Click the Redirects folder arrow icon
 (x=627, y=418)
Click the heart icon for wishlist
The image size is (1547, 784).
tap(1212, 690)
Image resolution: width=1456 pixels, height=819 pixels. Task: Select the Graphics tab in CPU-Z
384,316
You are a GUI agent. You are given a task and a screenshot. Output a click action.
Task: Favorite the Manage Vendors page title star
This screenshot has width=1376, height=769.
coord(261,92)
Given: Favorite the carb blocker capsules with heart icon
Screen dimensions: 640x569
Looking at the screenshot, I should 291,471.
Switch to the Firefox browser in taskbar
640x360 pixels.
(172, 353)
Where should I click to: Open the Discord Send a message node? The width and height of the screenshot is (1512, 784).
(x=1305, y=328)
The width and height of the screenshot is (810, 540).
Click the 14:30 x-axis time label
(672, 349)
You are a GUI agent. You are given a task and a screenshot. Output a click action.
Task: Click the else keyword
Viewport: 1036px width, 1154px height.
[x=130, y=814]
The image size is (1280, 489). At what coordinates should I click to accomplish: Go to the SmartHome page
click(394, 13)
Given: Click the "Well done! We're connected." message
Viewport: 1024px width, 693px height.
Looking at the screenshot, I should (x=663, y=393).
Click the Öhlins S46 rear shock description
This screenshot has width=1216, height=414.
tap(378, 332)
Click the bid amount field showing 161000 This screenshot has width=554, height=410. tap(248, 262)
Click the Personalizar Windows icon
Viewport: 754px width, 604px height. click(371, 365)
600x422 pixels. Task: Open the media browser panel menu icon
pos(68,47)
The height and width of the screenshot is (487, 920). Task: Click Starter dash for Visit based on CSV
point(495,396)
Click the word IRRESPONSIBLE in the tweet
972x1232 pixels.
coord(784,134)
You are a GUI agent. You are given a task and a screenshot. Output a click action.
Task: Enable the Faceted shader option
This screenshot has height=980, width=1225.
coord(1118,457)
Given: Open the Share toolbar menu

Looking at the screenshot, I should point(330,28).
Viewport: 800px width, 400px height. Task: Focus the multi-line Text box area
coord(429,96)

# EXERCISE DIRECTIONS:
Rewrite these lines as a Markdown table with the columns Row and Line, numbering each line and leaving out the blank lines.

# FINAL ANSWER:
| Row | Line |
|---|---|
| 1 | Click the Redirects folder arrow icon |
| 2 |  (x=627, y=418) |
| 3 | Click the heart icon for wishlist |
| 4 | The image size is (1547, 784). |
| 5 | tap(1212, 690) |
| 6 | Image resolution: width=1456 pixels, height=819 pixels. Task: Select the Graphics tab in CPU-Z |
| 7 | 384,316 |
| 8 | You are a GUI agent. You are given a task and a screenshot. Output a click action. |
| 9 | Task: Favorite the Manage Vendors page title star |
| 10 | This screenshot has width=1376, height=769. |
| 11 | coord(261,92) |
| 12 | Given: Favorite the carb blocker capsules with heart icon |
| 13 | Screen dimensions: 640x569 |
| 14 | Looking at the screenshot, I should 291,471. |
| 15 | Switch to the Firefox browser in taskbar |
| 16 | 640x360 pixels. |
| 17 | (172, 353) |
| 18 | Where should I click to: Open the Discord Send a message node? The width and height of the screenshot is (1512, 784). |
| 19 | (x=1305, y=328) |
| 20 | The width and height of the screenshot is (810, 540). |
| 21 | Click the 14:30 x-axis time label |
| 22 | (672, 349) |
| 23 | You are a GUI agent. You are given a task and a screenshot. Output a click action. |
| 24 | Task: Click the else keyword |
| 25 | Viewport: 1036px width, 1154px height. |
| 26 | [x=130, y=814] |
| 27 | The image size is (1280, 489). At what coordinates should I click to accomplish: Go to the SmartHome page |
| 28 | click(394, 13) |
| 29 | Given: Click the "Well done! We're connected." message |
| 30 | Viewport: 1024px width, 693px height. |
| 31 | Looking at the screenshot, I should (x=663, y=393). |
| 32 | Click the Öhlins S46 rear shock description |
| 33 | This screenshot has width=1216, height=414. |
| 34 | tap(378, 332) |
| 35 | Click the bid amount field showing 161000 This screenshot has width=554, height=410. tap(248, 262) |
| 36 | Click the Personalizar Windows icon |
| 37 | Viewport: 754px width, 604px height. click(371, 365) |
| 38 | 600x422 pixels. Task: Open the media browser panel menu icon |
| 39 | pos(68,47) |
| 40 | The height and width of the screenshot is (487, 920). Task: Click Starter dash for Visit based on CSV |
| 41 | point(495,396) |
| 42 | Click the word IRRESPONSIBLE in the tweet |
| 43 | 972x1232 pixels. |
| 44 | coord(784,134) |
| 45 | You are a GUI agent. You are given a task and a screenshot. Output a click action. |
| 46 | Task: Enable the Faceted shader option |
| 47 | This screenshot has height=980, width=1225. |
| 48 | coord(1118,457) |
| 49 | Given: Open the Share toolbar menu |
| 50 | Looking at the screenshot, I should point(330,28). |
| 51 | Viewport: 800px width, 400px height. Task: Focus the multi-line Text box area |
| 52 | coord(429,96) |